Excerpts from a dataset:
= = =

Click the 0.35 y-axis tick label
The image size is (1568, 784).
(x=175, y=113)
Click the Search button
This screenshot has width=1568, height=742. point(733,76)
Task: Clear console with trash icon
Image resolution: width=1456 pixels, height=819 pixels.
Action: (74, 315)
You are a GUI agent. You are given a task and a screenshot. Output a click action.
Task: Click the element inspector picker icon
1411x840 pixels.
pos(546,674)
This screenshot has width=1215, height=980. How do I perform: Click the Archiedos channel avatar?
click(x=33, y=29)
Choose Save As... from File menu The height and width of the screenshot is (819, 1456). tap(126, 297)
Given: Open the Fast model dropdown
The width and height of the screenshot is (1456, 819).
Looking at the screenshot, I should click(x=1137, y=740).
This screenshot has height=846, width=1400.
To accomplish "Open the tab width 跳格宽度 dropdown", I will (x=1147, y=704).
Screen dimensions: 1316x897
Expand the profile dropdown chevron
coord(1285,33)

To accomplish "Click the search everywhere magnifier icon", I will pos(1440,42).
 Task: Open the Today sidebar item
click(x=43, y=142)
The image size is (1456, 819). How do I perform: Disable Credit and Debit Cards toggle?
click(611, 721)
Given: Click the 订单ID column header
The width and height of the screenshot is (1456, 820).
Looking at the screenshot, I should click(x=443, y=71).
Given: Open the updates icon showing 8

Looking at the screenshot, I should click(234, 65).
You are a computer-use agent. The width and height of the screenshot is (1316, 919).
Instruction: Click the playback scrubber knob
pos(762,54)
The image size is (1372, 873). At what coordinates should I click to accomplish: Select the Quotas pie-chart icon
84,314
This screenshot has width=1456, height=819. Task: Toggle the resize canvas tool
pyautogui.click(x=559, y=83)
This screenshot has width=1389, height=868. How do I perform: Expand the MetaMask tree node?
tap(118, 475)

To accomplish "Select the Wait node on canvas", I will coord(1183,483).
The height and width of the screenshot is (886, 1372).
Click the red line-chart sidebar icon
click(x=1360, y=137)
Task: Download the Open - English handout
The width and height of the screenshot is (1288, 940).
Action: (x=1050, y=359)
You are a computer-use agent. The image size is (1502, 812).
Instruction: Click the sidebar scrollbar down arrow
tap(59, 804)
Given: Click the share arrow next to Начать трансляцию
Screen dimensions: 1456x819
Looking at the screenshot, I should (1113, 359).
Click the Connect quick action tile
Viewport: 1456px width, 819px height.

= = =

• **Task item**:
Every line above from the line with "Expand the profile dropdown chevron" to the line with "Given: Click the 订单ID column header", both included, must be reproduced exactly, and no other line may appear.

• **Result for this task**:
Expand the profile dropdown chevron
coord(1285,33)

To accomplish "Click the search everywhere magnifier icon", I will pos(1440,42).
 Task: Open the Today sidebar item
click(x=43, y=142)
The image size is (1456, 819). How do I perform: Disable Credit and Debit Cards toggle?
click(611, 721)
Given: Click the 订单ID column header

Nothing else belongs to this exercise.